Different classes of RNNs with different visual input representations were tested. Each unique task condition consisted of at most 90 timepoints or frames, and we rendered each frame of each trial as a 100 × 100 grayscale image. Note that we did not render the paddle, whose position is controlled by the output of the model. Given the relatively high dimensionality of this input data in the pixel space (90 × 10,000 for each condition), we compressed it using two different encoding transformations. (1) We reduced the dimensionality of the data in pixel-space using principal components analysis, learning the PCA mapping iteratively using small batches of 32 trials at a time, from a subset of 512 total. (2) We additionally tested a higher-level visual representation based on 3-D Gabor wavelets, mimicking the output of neurons in area MT. This Gabor representation was computed with 3D convolutions of the down-sampled image stream with 16 3D Gabor wavelets with spatial and temporal frequencies matching prior work⁵⁶. We reduced the dimensionality of the data in MT-like space using the same iterative PCA strategy.

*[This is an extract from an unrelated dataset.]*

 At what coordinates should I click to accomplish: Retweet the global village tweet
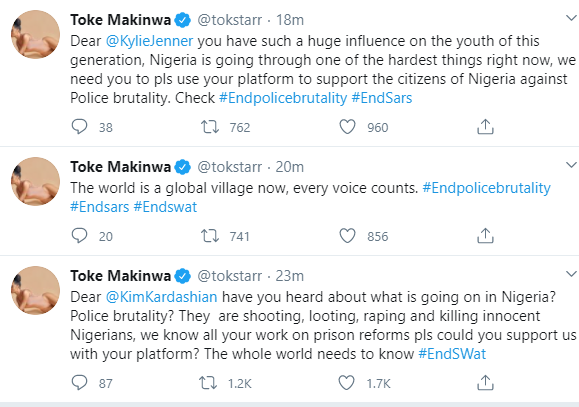pos(210,236)
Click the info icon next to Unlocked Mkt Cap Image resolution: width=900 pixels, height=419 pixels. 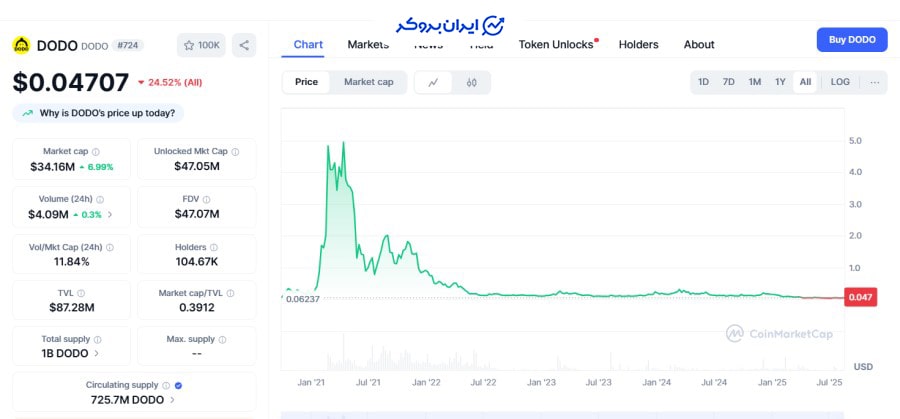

Different classes of RNNs were trained with one of four different optimization types, which we code-named as no_sim, vis-sim, all_sim and all_sim2. All RNNs had the same number (7) of output channels, each one being an independent linear read-out from the RNN states. Depending on the optimization type, we varied how the overall loss was computed from these output channels (i.e., which output channels were included in estimating the loss). We defined the overall loss as the average of the time-averaged loss of each output channel, thus weighing each output channel equally. Fig. 2C shows the optimization targets for each type. For all RNN types, one of the output channels (called “movement output”) corresponded to the paddle position, which was optimized to predict only two samples per trial: one consisting of the initial central paddle position, and the second corresponding to the particular paddle position at a particular time point in order to intercept the ball. As shown in Fig. 3C, this was the only loss term for RNNs of the “no_sim” class. For the remaining RNNs, we additionally estimated a loss term from some of the other channels, as the mean squared error between the channel output and a target time-varying signal corresponding to the ball’s position (x,y) during specific trial epochs (“vis-sim”: visual epoch only; “all_sim”: entire trial; “all_sim2”: separate channels for visual and occluded epochs). This set of optimization choices explored different computational constraints regarding the specifics of dynamic inference processes. For instance, “vis_sim” corresponds to constraints on the sensory but not the latent computations. On the other hand, “all_sim” and “all_sim2” correspond to shared and independent constraints, respectively, on the sensory and latent computations.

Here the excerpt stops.